3) The Box (2009, Richard Kelly). As this movie has not come out yet, I am left only to speculate. But let's just say the ads have not inspired me with very much confidence. The scenario -- "if you press this button, you will be given $1 million, and someone you don't know will die" -- almost sounds chilling. But the ads have inadvertently echoed the terminology of the Saw franchise, as Frank Langella (missing the left half of his face) says the words "Make your choice," echoing the command spoken by Tobin Bell's Jigsaw numerous times throughout that series. What's more, outside of Langella, it's not a very heavyweight cast -- Cameron Diaz and James Marsden have their time and place, but a Richard Kelly mind-tripper doesn't seem to be one of them. In fact, the cast is one of the main elements that undermined Southland Tales, though that wouldn't have been good even with a slate of Oscar winners. To give a couple more first impressions: The footage looks grainy and washed out, and the poster is as generic as can possibly be, befitting an anonymous thriller from the 1980s more than a potential masterpiece from a supposed wunderkind.

4) Other projects. Kelly's name is often heard in connection with Knowing, the Nicolas Cage vehicle that came out earlier this year. He was once attached as director (The Crow's Alex Proyas eventually did the deed), and he is listed as a screenwriter on the film some places, but not others. The confusion is just as well for my current thesis, since I actually liked Knowing.

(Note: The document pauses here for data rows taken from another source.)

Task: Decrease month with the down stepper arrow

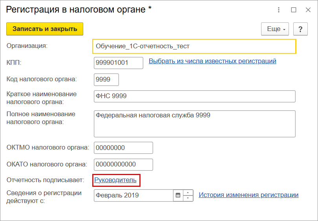Action: point(188,198)
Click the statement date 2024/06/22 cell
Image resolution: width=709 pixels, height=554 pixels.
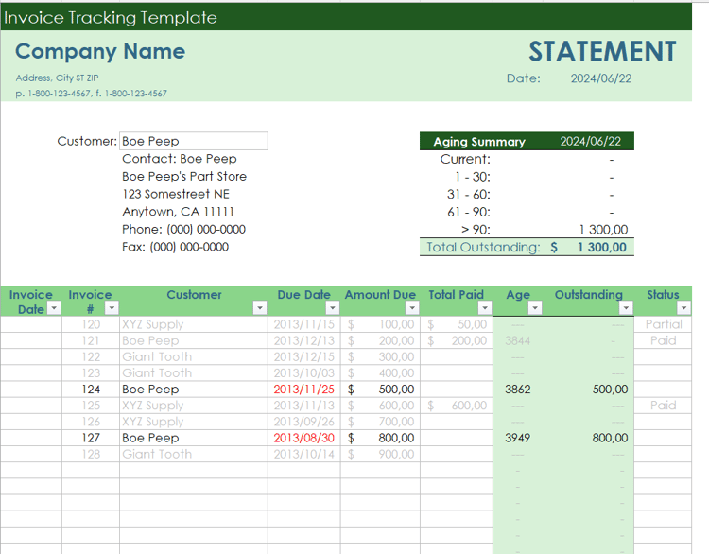(601, 78)
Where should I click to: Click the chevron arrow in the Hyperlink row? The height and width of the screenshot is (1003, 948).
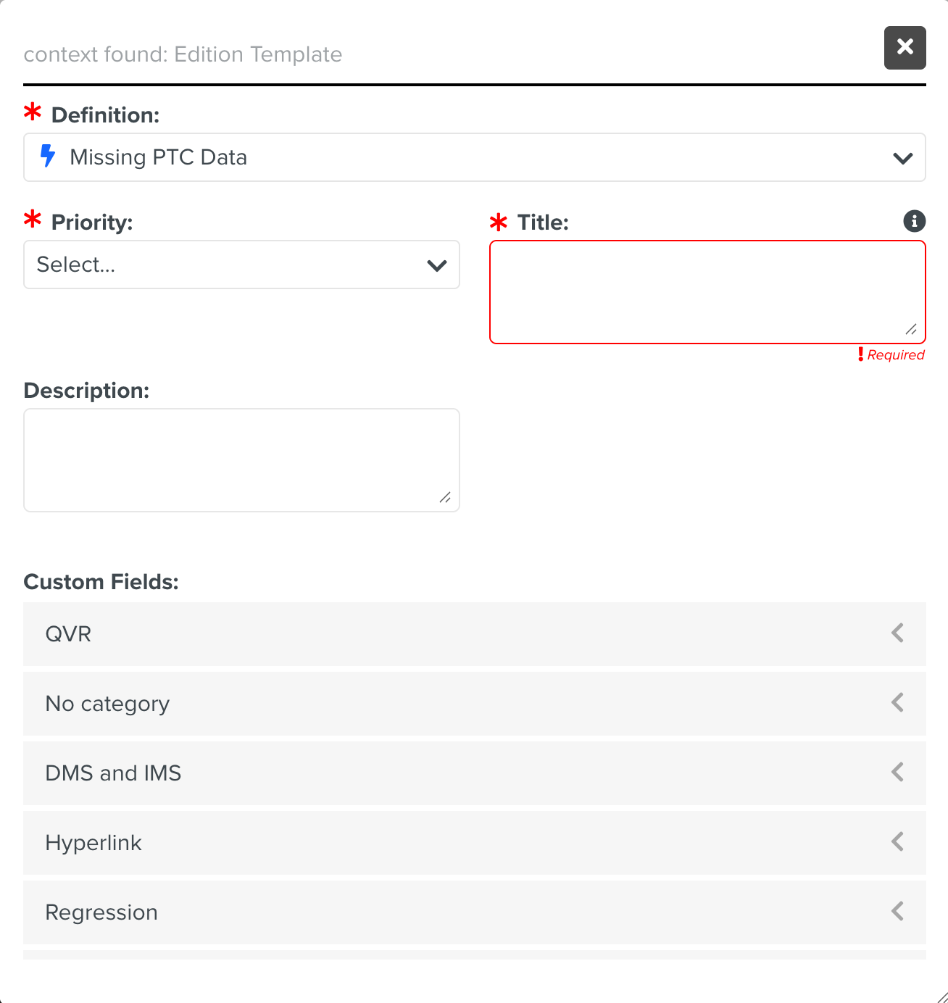click(x=897, y=842)
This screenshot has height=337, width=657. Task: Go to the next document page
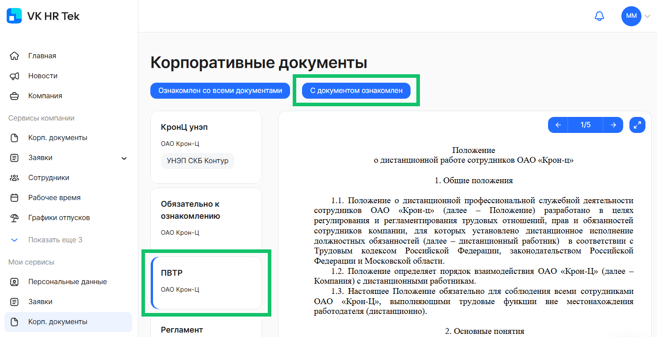tap(613, 125)
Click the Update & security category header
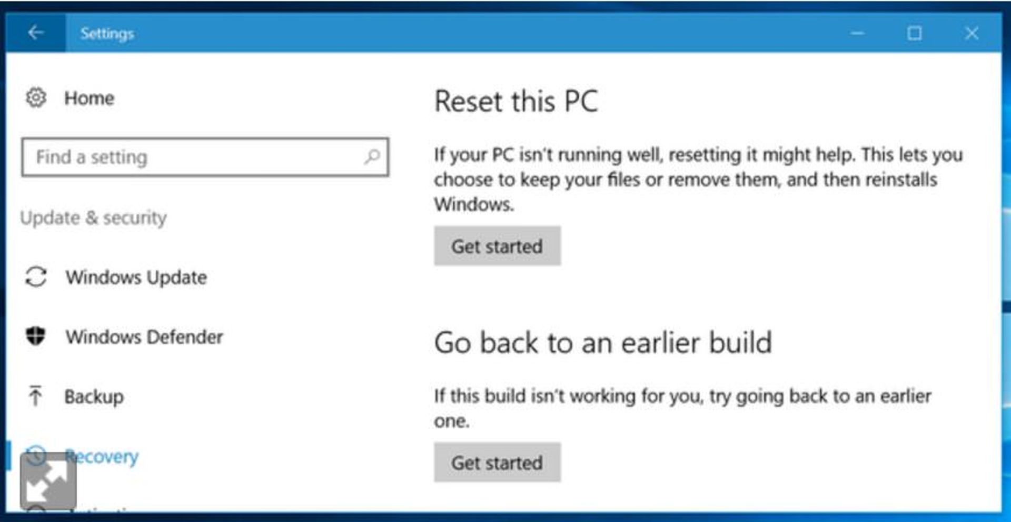The image size is (1011, 522). point(93,218)
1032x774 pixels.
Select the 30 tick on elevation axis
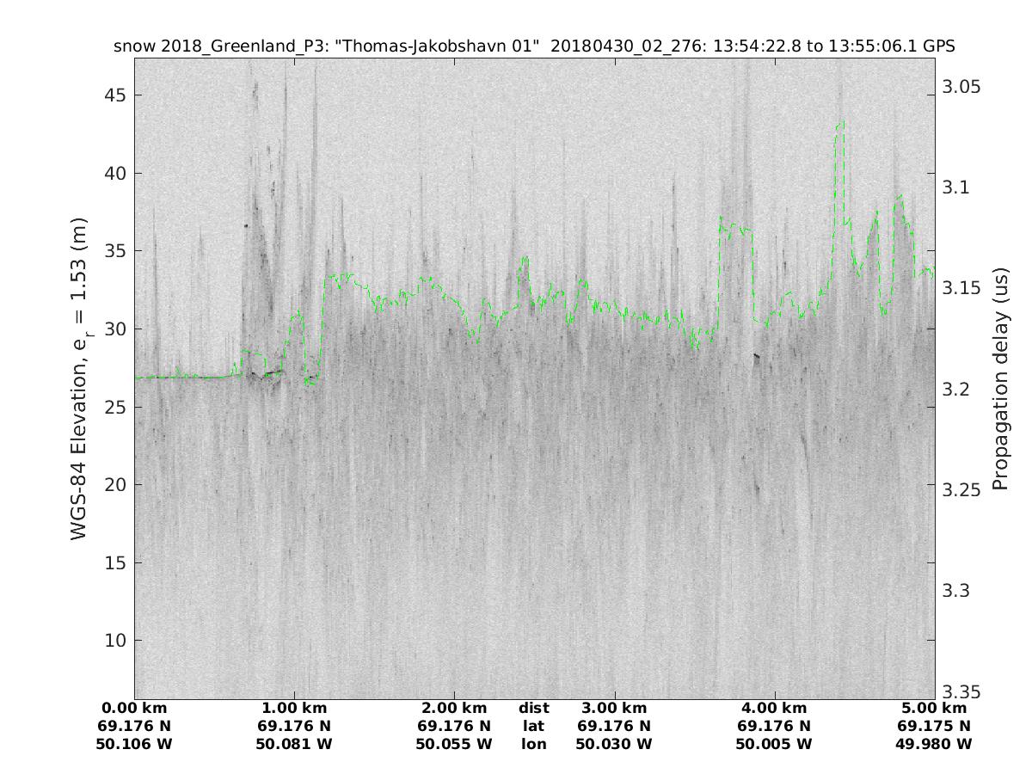click(113, 329)
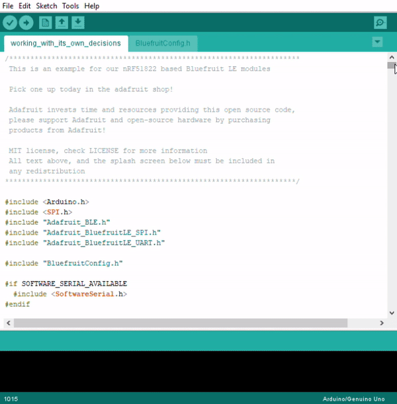397x404 pixels.
Task: Select the working_with_its_own_decisions tab
Action: click(66, 44)
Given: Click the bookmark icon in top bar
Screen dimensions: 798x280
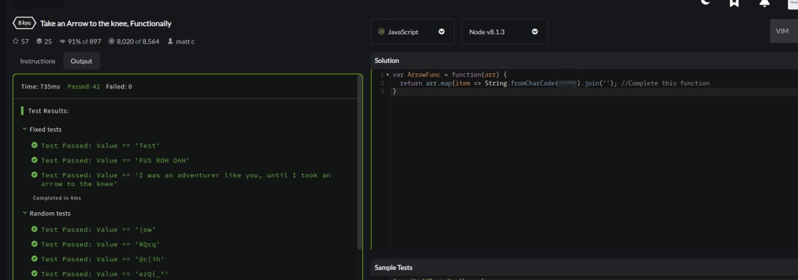Looking at the screenshot, I should 734,2.
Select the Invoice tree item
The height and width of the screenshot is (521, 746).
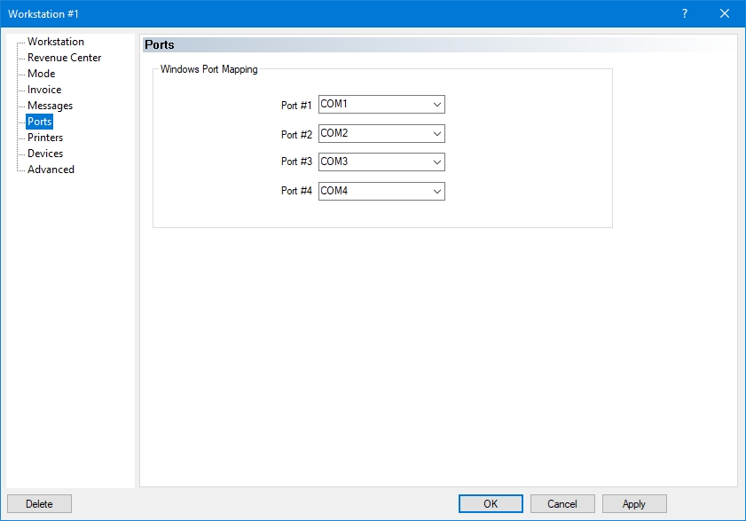click(44, 90)
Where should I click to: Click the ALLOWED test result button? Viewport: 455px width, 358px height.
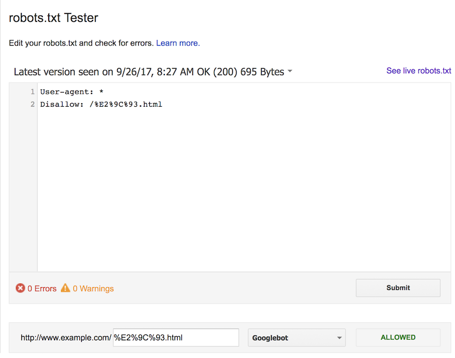(398, 338)
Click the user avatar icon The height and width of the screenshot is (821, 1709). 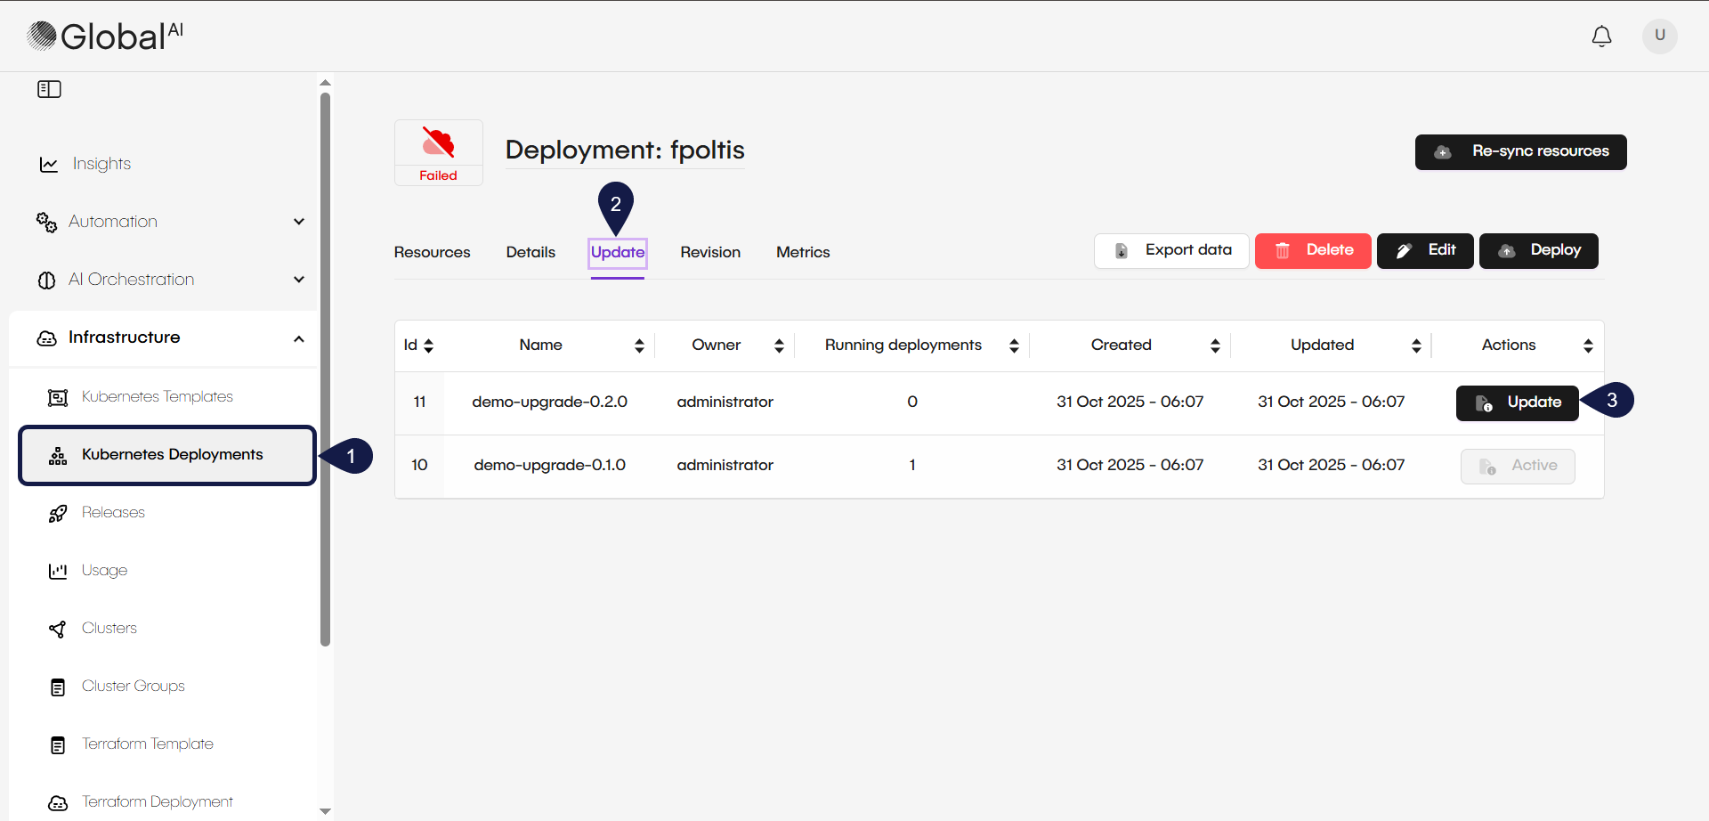[x=1659, y=37]

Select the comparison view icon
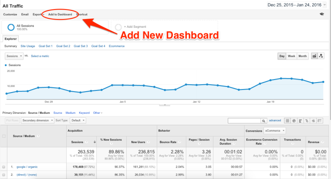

Then there are a couple other films he's produced through his production company, called Darko Entertainment, including World's Greatest Dad and I Hope They Serve Beer in Hell. I liked the former and did not see the latter, but I thought the trailer for the latter looked absolutely terrible (a bachelor party gone horribly wrong -- ho hum). It's funny, in looking up Kelly's credits, I see he is also listed as an executive producer on a film I'm going to be seeing this afternoon, in an advanced screening, called Rogue's Gallery. My wife works for/with one of the other executive producers, which is how we're getting in.

Since there are really only three main films after Darko where Kelly's been credited with a significant contribution -- one of which has not even come out yet -- it may be both premature and unfair for me to go on record as disappointed in him. After all, The Box could just as easily give me those Darko chills again. I should know, from plenty of experience, that films are often much better or much worse than they appear in their ads.

So instead of specifically indicting Kelly, let me just say this: It ain't easy being a genius. You have to keep following up and following up and following up, and any future project that isn't viewed as improving on your body of work, inevitably detracts from it instead. Maybe Kelly will never again make anything nearly so good as Donnie Darko. Since I currently have the film ranked as my third-favorite of all time, I could hardly blame him for this.

Here's hoping that Richard Kelly can settle somewhere in the middle -- that he can stop monkeying around with bombastic, untranslatable visions, in a vein effort to duplicate Darko, and can just be satisfied making solidly crafted movies instead.

Before he was the director of Donnie Darko, Kelly was just a film student at USC, a guy with two short films to his credit. He was human like the rest of us, and can be so again.